Promoted by the scandal-ridden Enron Corporation, the project was re-started in 2005 by stakeholders — the National Thermal Power Corporation (NTPC), Gas Authority of India Limited (GAIL), Maharashtra State Electricity Board (MSEB) and financial lenders. However, the plant, which has been shut since January 2014, for lack of gas and power demand and financial woes, may now begin generating power for the railways in October, said senior officials.

The power plant — the first to be de-rated to 1,967MW from the original 2,150MW, even before it was fully commissioned — and the LNG terminal at the site, which is among the four operational projects on the west coast, will be de-merged into separate entities.

The project is located in Ratnagiri district on the Konkan coast.
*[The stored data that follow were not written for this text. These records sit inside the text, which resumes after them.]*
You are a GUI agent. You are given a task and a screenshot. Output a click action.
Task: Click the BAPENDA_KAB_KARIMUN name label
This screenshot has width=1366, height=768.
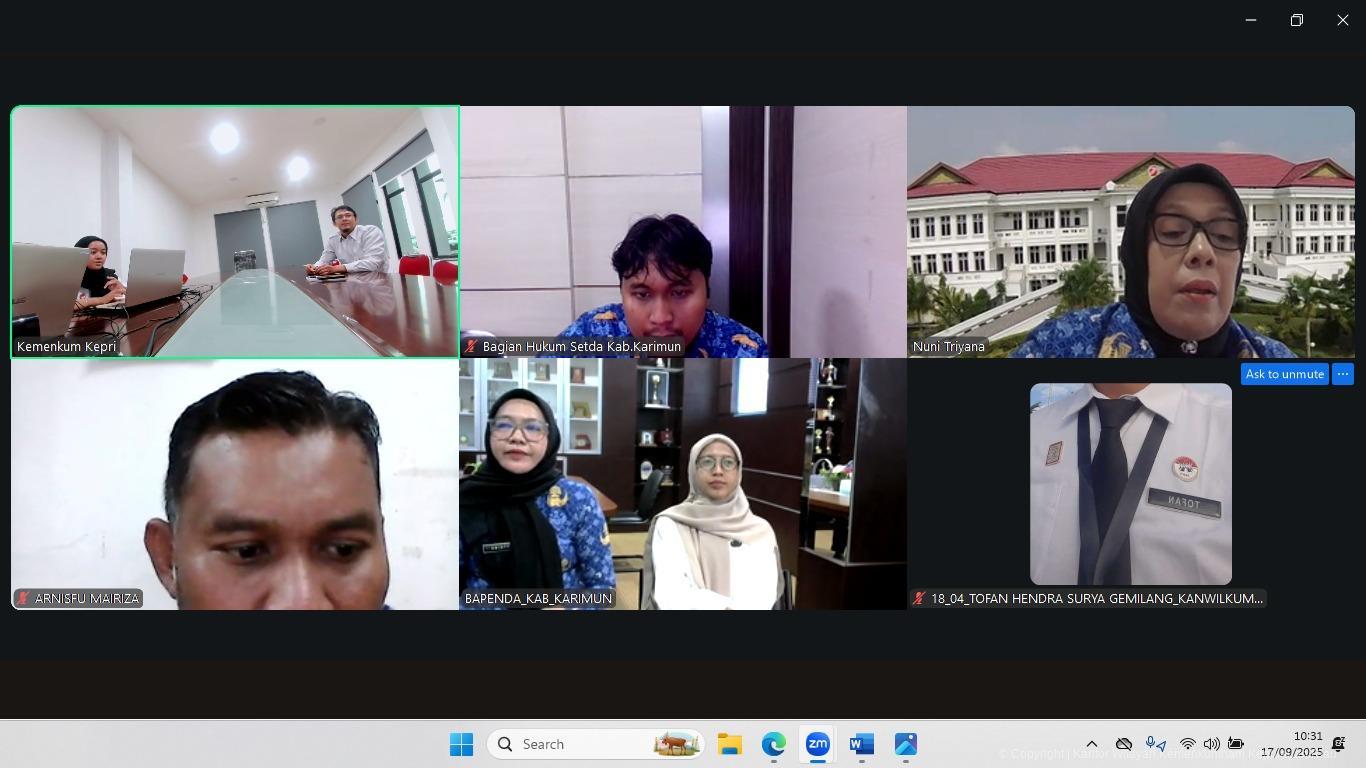coord(538,598)
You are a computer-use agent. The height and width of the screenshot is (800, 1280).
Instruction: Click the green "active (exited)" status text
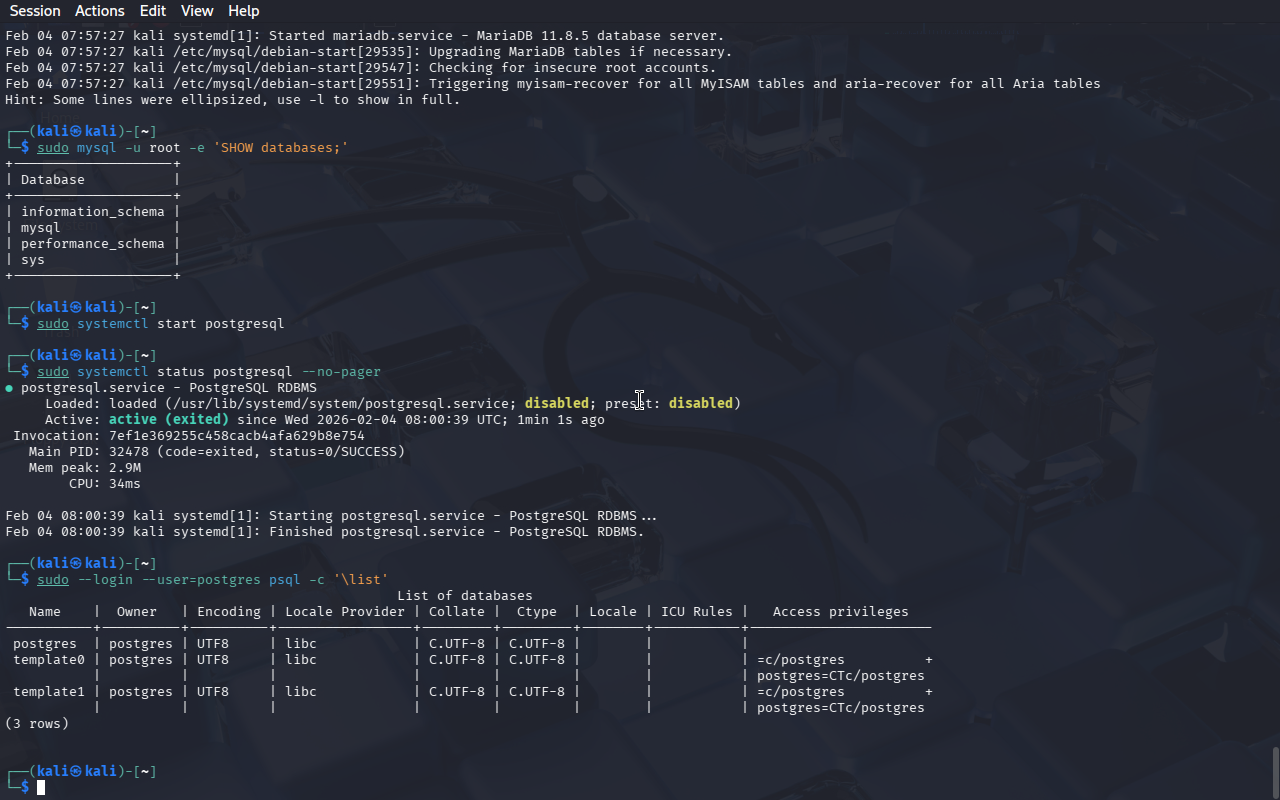168,420

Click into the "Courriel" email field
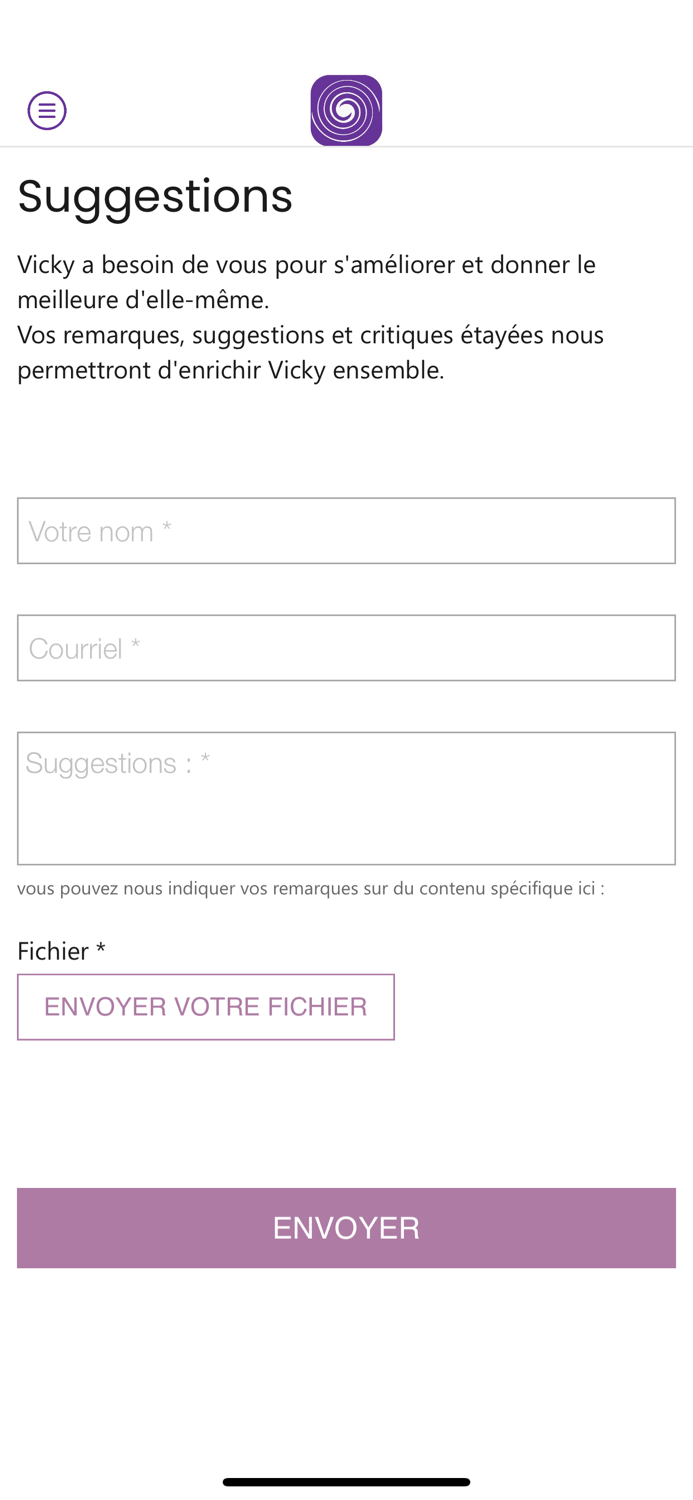click(346, 648)
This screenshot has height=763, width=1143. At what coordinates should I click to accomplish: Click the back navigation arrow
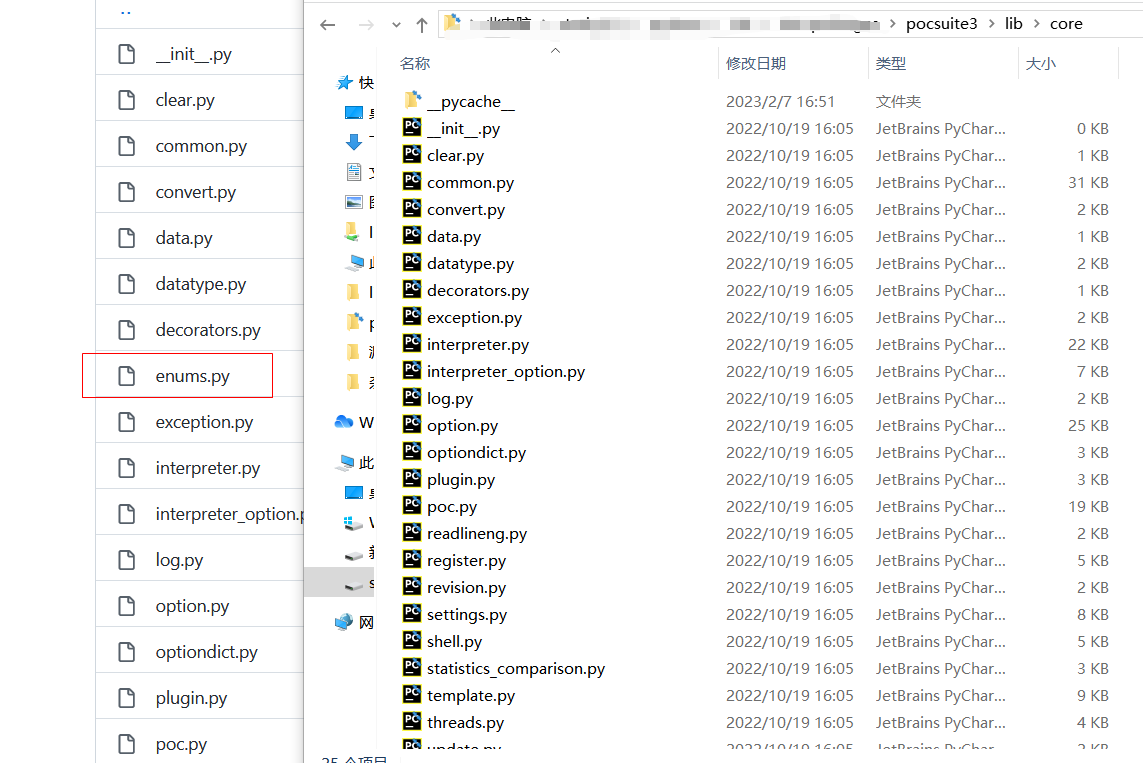coord(327,23)
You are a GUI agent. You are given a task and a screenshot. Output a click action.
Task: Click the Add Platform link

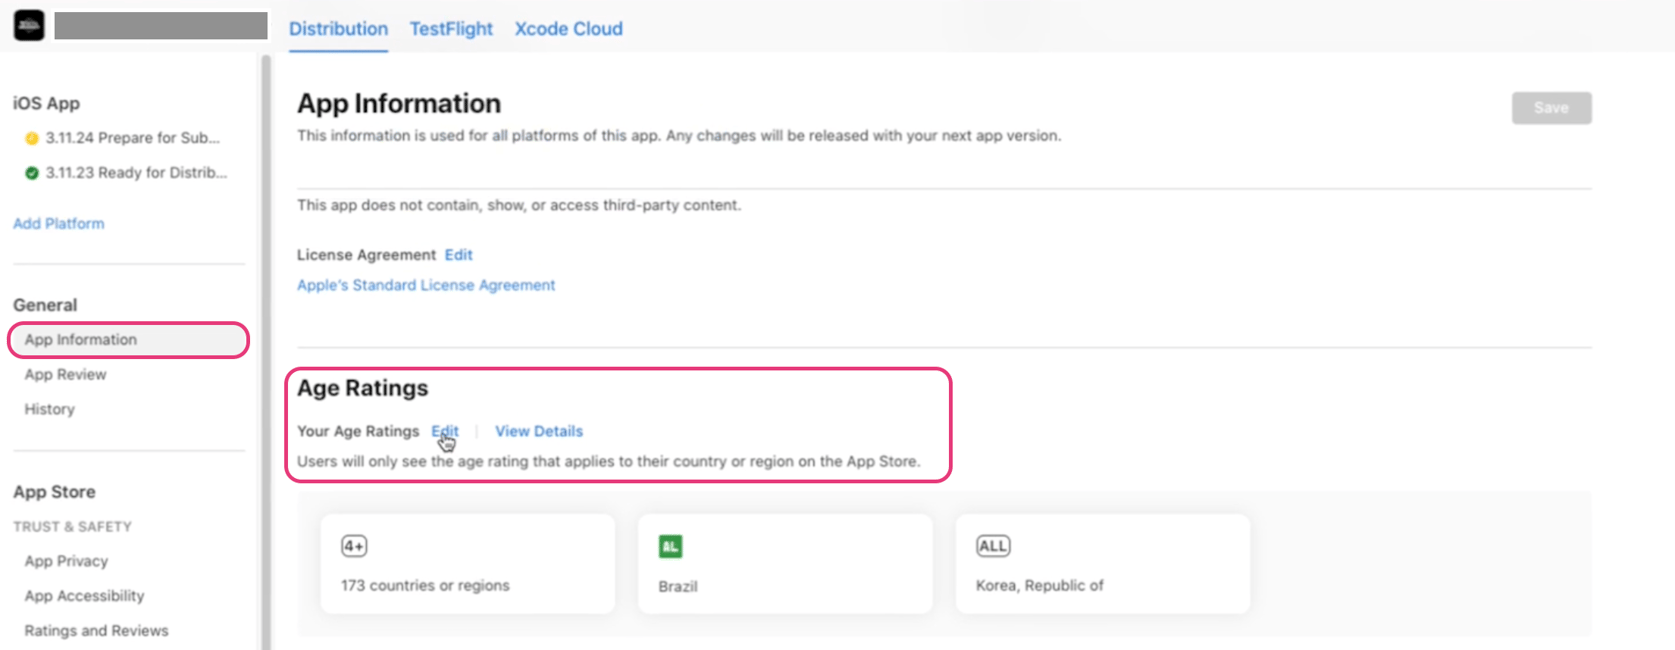(58, 223)
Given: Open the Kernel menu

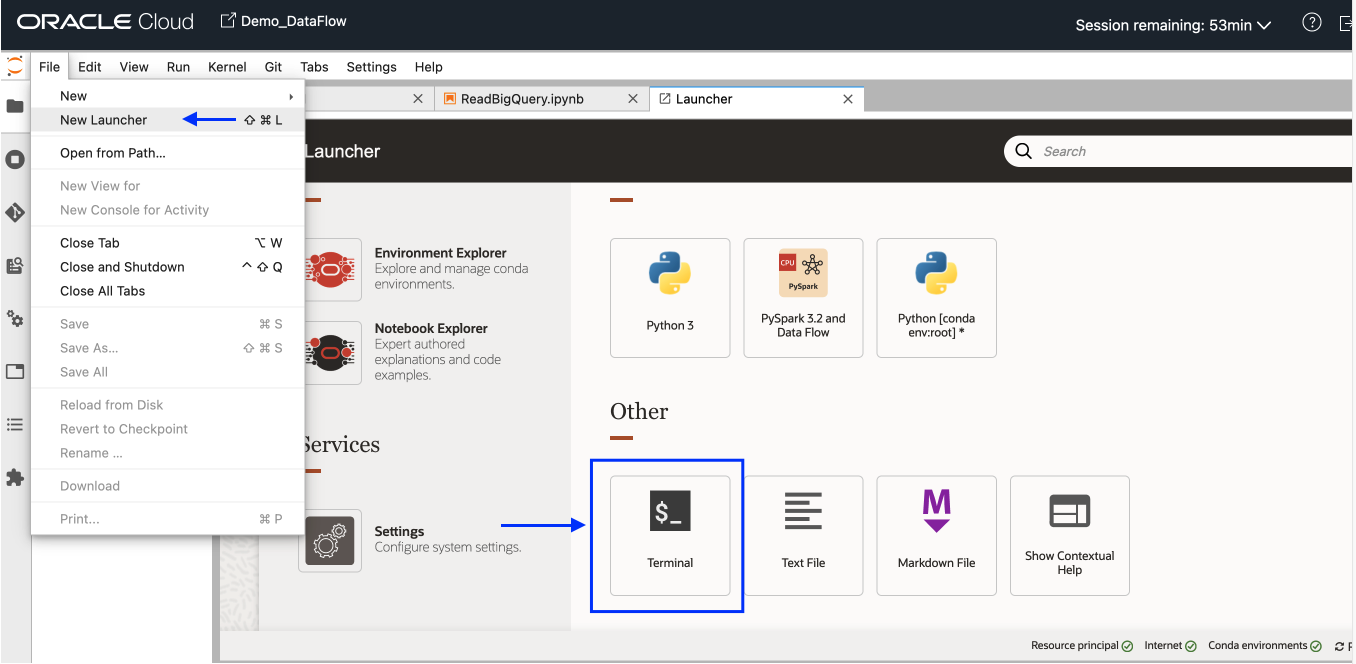Looking at the screenshot, I should click(x=227, y=67).
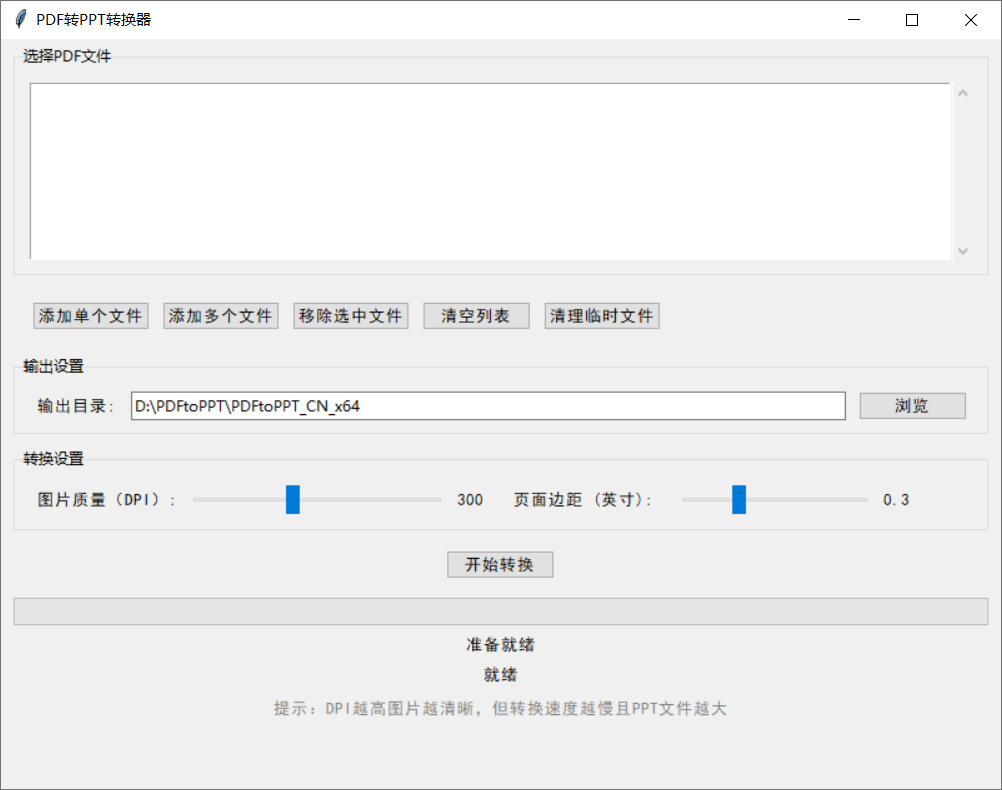The height and width of the screenshot is (790, 1002).
Task: Adjust the 图片质量 DPI slider handle
Action: 292,499
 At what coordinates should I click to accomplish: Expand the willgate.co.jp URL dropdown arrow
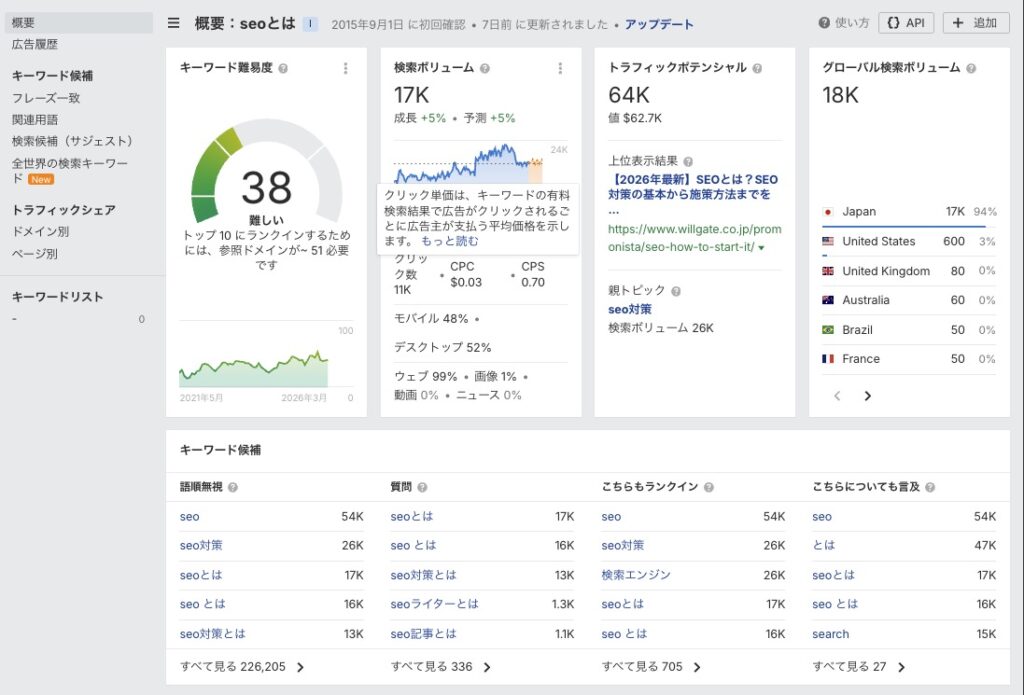(x=761, y=247)
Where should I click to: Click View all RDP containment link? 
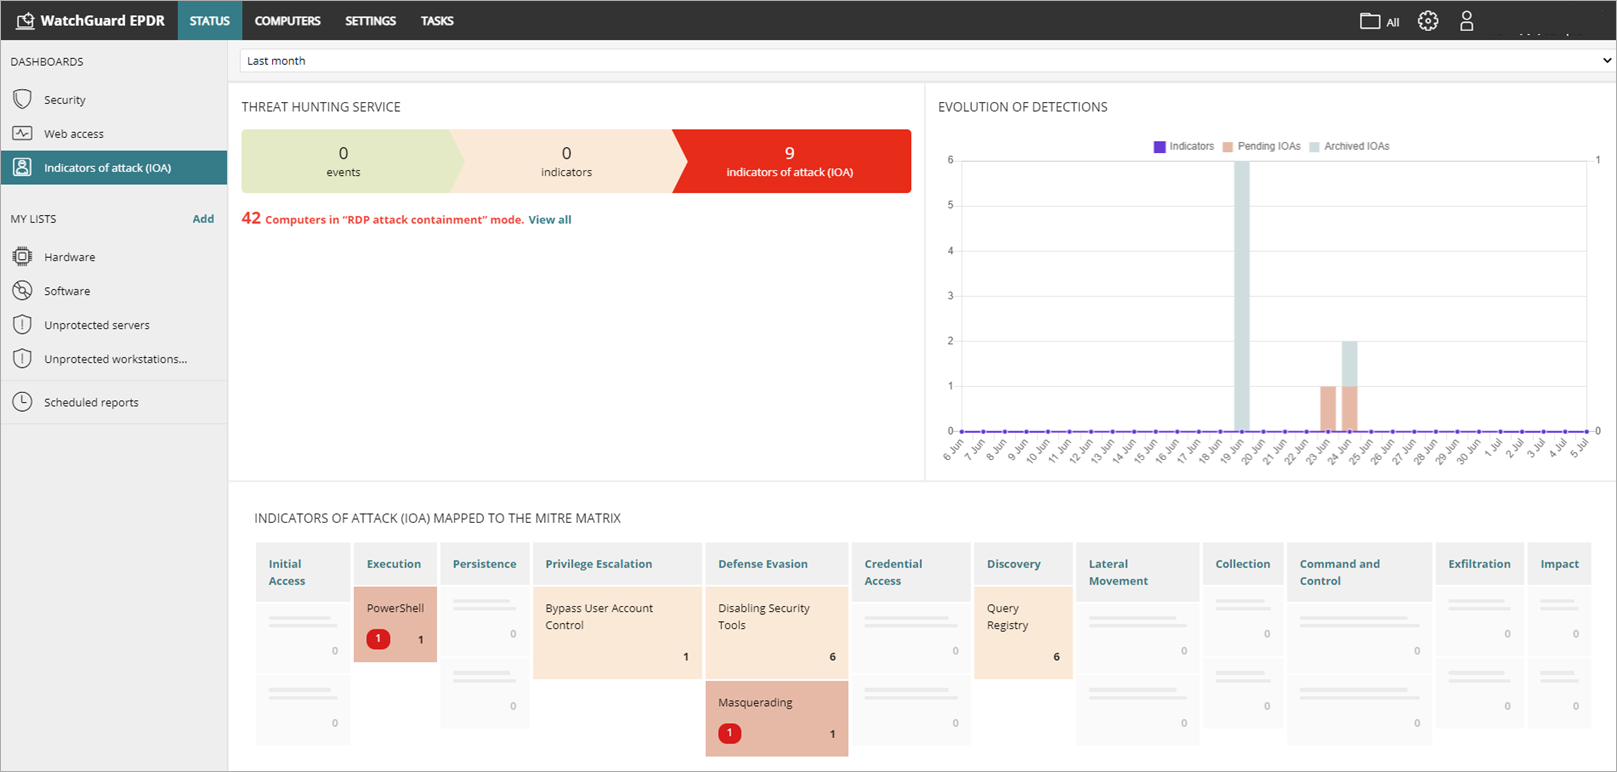pyautogui.click(x=550, y=220)
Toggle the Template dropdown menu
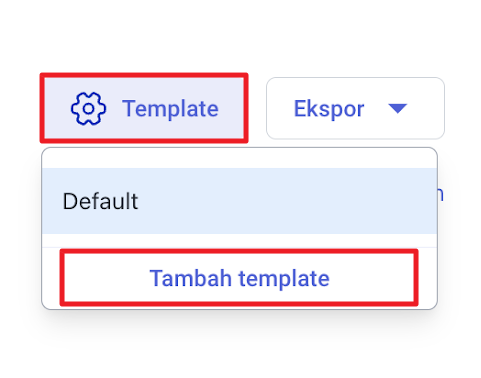481x378 pixels. tap(144, 108)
Maharashtra took the major share of power, with a small part being sold to Goa, Daman and Diu.

"We are planning to start the project by October," a senior RGPPL official told dna, adding that they were seeking support from the Power Sector Development Fund, meant to revive stranded gas-based power projects. He said they would participate in the auction in mid-September to get subsidised imported gas, but admitted that the plant could not be revived earlier using the route because of pending issues.

The Central Railways is awaiting regulatory approval to be declared as a distribution utility. "The ball is in the railways' court," he added, stating that no open access will be possible without regulatory approvals.

The railways will purchase 500MW of power, for use in Maharashtra, Madhya Pradesh, Chhattisgarh and West Bengal. It will get power at Rs4.70 per unit, compared to around Rs8.46 per unit that it pays the Maharashtra State Electricity Distribution Company Limited (MahaVitaran). The RGPPL will get additional Rs1.45 per unit subsidy support from the Centre.

The RGPPL requires 1.97 million metric standard cubic meters per day (MMSCMD) gas to generate this power. It will require over 8.5 MMSCMD gas to run at full capacity.

"We will have to waive off entry taxes and VAT on imported gas," said a senior state government official. Transmission charges will also have to be waived off. He added that the MahaVitaran and, consequently, the consumers, would also be hit as "the railways is a MahaVitaran consumer and will lose out on revenue due to cross subsidy surcharge of Rs1.84 per unit being waived off, and this will be passed on to the consumers".

The RGPPL official said the board had approved in-principle the decision to hive off the power plant and the LNG terminal. Promoters will have to infuse another Rs731 crore as equity for infrastructure, such as construction of breakwaters. "This will hike its capacity to handle cargo from around 20-25 now to 80 annually," the officially added, stating that the terminal was among the four such projects on the western coast, including ones at Dahej, Hazira and Kochi. The LNG terminal has handled around 15 cargos so far.

The state official said the terminal would generate enough revenue to pay off its outstanding loans of around Rs8,000 crore.

The official, however, admitted that the project may see some more teething troubles, for instance, Maharashtra, which is already surplus in power, refusing to purchase the electricity due to its higher costs.